◆ **GIVEN REQUEST**
Copy out the following lines exactly, beginning with the line that contains "Click the Toplam Şut statistic row" and continuing through the line that contains "click(x=30, y=238)".

◆ **DATASET ROWS**
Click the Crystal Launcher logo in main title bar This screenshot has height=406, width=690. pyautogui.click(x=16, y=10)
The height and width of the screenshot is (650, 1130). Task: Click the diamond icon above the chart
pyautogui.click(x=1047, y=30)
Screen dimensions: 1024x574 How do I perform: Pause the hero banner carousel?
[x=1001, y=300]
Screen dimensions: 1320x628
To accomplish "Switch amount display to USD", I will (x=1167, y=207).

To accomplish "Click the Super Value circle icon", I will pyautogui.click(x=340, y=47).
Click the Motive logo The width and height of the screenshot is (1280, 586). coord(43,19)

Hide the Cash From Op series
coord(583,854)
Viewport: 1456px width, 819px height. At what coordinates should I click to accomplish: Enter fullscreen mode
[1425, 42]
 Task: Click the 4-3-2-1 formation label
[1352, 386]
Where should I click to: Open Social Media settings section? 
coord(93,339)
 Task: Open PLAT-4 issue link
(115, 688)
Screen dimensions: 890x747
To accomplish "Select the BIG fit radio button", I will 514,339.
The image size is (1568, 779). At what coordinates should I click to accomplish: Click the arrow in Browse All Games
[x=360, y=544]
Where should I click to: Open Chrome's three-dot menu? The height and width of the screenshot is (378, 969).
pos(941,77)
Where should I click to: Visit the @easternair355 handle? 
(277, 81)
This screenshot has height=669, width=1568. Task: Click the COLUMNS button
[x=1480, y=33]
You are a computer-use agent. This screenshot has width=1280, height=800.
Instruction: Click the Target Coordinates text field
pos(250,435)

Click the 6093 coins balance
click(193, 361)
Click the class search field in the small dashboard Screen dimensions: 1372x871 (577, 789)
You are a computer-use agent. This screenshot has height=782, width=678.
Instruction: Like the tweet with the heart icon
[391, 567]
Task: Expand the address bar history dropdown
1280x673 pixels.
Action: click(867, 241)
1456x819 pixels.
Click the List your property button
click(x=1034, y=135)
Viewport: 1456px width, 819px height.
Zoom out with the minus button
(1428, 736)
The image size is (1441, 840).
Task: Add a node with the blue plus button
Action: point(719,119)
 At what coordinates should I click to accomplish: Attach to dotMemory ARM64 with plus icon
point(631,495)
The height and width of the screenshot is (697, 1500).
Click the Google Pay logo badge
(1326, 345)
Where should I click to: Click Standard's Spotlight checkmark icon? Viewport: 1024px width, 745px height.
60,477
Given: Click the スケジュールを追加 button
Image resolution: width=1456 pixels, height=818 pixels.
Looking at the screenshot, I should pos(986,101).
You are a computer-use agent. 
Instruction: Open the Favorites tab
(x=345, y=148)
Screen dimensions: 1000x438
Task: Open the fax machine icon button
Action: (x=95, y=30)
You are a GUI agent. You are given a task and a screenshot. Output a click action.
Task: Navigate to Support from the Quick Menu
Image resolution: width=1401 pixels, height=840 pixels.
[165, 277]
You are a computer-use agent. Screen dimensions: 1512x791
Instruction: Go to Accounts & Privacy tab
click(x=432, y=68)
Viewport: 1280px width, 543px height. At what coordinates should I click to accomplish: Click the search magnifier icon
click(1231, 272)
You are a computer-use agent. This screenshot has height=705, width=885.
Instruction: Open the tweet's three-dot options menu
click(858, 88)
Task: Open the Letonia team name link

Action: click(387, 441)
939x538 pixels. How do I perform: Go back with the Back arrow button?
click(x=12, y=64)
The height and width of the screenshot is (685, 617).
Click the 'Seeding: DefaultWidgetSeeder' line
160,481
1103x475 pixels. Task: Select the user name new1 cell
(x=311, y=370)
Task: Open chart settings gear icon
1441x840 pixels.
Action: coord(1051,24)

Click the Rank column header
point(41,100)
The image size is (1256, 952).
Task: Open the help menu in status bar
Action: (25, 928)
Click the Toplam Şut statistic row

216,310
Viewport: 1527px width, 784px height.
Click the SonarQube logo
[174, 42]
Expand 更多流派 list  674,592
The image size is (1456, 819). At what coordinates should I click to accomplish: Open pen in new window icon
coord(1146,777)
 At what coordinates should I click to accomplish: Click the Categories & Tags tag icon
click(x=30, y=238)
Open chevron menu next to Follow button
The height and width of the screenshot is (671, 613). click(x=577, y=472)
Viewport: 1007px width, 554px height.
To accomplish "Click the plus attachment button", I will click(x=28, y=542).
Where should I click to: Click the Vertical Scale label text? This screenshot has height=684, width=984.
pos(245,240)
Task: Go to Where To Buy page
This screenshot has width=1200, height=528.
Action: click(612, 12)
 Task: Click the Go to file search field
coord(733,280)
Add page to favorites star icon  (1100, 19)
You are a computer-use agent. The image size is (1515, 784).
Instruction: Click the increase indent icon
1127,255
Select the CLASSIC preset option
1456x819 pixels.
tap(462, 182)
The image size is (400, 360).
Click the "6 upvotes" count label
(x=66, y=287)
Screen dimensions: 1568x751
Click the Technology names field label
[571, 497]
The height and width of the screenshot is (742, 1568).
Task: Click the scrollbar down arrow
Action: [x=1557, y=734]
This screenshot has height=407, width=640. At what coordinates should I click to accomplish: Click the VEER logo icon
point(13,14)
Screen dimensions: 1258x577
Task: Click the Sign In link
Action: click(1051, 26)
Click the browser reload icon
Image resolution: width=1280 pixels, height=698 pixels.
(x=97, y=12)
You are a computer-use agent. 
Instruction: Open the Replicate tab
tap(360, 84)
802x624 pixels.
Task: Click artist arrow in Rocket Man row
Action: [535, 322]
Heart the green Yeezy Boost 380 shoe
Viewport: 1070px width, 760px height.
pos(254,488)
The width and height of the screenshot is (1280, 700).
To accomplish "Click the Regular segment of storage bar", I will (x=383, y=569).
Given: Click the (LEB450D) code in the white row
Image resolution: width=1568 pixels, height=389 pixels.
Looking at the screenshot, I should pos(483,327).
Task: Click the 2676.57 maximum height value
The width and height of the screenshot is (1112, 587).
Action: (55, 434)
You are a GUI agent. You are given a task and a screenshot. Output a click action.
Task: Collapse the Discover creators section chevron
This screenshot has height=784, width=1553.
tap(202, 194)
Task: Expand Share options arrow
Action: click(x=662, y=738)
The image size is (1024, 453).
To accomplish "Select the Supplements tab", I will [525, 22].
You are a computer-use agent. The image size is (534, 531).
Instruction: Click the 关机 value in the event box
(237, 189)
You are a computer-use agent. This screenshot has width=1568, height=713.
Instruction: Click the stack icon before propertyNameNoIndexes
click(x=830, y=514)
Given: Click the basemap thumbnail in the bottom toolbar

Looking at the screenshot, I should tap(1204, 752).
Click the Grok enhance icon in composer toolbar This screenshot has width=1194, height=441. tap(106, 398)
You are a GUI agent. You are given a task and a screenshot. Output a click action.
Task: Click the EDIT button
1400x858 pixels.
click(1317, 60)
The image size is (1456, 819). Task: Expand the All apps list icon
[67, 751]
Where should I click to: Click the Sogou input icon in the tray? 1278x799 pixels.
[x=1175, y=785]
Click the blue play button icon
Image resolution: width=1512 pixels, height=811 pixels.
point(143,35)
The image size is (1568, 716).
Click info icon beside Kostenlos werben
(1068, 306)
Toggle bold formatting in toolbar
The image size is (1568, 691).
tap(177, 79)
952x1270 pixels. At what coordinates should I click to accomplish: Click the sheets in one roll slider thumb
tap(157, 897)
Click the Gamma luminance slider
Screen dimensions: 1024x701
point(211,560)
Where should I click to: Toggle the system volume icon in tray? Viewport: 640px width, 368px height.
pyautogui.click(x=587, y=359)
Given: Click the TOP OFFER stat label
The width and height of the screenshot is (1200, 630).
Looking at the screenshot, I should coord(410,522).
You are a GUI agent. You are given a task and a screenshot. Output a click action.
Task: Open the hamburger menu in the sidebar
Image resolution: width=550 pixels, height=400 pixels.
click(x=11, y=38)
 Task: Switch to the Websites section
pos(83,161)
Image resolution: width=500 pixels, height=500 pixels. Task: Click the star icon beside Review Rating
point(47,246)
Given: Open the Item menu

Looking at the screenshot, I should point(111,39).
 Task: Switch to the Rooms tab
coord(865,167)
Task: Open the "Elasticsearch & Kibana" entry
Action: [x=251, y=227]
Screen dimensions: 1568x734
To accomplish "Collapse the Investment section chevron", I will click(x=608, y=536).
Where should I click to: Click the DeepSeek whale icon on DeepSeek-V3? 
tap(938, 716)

◆ **THE OUTPUT**
Click the Toplam Şut statistic row

216,310
Viewport: 1527px width, 784px height.
Click the SonarQube logo
[174, 42]
Expand 更多流派 list  674,592
The image size is (1456, 819). At what coordinates should I click to accomplish: Open pen in new window icon
coord(1146,777)
 At what coordinates should I click to accomplish: Click the Categories & Tags tag icon
click(x=30, y=238)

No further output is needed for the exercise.